I Web Vitals di Google: First input delay (FID). Quanto devo aspettare per interagire con il sito?

Cos’è e come ottimizzare la metrica che misura il fattore interattività con gli utenti.

In ballo ci sono il posizionamento nei motori di ricerca e le conversioni, soprattutto da mobile.

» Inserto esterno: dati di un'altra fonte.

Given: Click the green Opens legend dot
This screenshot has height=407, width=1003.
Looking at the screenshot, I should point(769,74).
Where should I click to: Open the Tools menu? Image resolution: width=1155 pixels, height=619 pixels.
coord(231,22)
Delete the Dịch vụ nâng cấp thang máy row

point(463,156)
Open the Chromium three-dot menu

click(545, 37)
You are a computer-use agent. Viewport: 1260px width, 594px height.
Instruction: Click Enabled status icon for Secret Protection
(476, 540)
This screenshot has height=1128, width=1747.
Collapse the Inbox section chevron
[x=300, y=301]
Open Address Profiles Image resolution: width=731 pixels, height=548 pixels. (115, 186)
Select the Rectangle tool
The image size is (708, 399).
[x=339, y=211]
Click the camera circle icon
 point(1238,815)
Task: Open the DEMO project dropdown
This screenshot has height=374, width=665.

Vi è mai capitato di dimenticarvi che cosa stavate cercando in un sito perché la risposta a un vostro clic su un pulsante o su un link è stata più lunga e noiosa del previsto? Capita spesso, almeno più volte di quanto ci si potrebbe aspettare, soprattutto su dispositivi mobili, e in genere il risultato è l’abbandono di quel sito con un “a rivederci mai”. Un’esperienza soggettiva confermata da una ricerca di Cromium: l’attenzione di un utente su dispositivo mobile non supera gli 8 secondi e pone il tempo ottimale per la risposta attesa a 4 secondi. Ecco, tra gli obiettivi di Google Page Experience, l’update pensato per migliorare la UX in rete, c’è anche questo: scongiurare che l’interazione tra utenti e sito sia disastrosa o quanto meno non confortevole, soprattutto sugli smartphone dove sempre più si concentrano ricerche e conversioni. 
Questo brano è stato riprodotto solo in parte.